→ Task instructions
All lines from the one with "At what coordinates should I click to accomplish: Click" through the final line below are to be reproduced exactly; omit the others.
______
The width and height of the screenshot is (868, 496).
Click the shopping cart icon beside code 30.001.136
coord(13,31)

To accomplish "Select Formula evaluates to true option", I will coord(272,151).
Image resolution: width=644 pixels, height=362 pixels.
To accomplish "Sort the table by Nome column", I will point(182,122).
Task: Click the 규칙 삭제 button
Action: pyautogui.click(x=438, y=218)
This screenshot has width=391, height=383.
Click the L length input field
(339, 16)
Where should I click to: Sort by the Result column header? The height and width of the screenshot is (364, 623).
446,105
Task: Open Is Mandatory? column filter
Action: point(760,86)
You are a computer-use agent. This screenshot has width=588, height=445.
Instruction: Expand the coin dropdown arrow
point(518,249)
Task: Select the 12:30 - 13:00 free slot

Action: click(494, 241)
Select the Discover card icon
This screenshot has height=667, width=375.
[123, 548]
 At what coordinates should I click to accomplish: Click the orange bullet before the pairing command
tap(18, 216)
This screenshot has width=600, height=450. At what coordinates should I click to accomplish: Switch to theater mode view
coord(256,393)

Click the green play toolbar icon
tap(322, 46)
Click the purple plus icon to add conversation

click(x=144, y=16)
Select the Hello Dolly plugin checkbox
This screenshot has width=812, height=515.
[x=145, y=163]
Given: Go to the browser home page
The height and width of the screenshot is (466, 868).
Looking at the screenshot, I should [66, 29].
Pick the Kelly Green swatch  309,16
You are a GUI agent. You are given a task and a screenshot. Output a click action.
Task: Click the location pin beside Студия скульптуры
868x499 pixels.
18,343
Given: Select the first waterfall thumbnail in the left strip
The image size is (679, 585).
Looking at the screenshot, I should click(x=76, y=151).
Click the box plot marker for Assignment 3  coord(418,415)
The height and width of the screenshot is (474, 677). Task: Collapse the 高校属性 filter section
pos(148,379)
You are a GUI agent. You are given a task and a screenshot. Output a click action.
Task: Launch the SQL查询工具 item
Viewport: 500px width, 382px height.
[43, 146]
______
→ Exercise result
 At what coordinates should I click to accomplish: Click the orange bullet before the pairing command
tap(18, 216)
This screenshot has width=600, height=450. At what coordinates should I click to accomplish: Switch to theater mode view
coord(256,393)

Click the green play toolbar icon
tap(322, 46)
Click the purple plus icon to add conversation

click(x=144, y=16)
Select the Hello Dolly plugin checkbox
This screenshot has width=812, height=515.
[x=145, y=163]
Given: Go to the browser home page
The height and width of the screenshot is (466, 868).
Looking at the screenshot, I should [66, 29].
Pick the Kelly Green swatch  309,16
You are a GUI agent. You are given a task and a screenshot. Output a click action.
Task: Click the location pin beside Студия скульптуры
868x499 pixels.
18,343
Given: Select the first waterfall thumbnail in the left strip
The image size is (679, 585).
Looking at the screenshot, I should click(x=76, y=151).
Click the box plot marker for Assignment 3  coord(418,415)
The height and width of the screenshot is (474, 677). Task: Collapse the 高校属性 filter section
pos(148,379)
You are a GUI agent. You are given a task and a screenshot. Output a click action.
Task: Launch the SQL查询工具 item
Viewport: 500px width, 382px height.
[43, 146]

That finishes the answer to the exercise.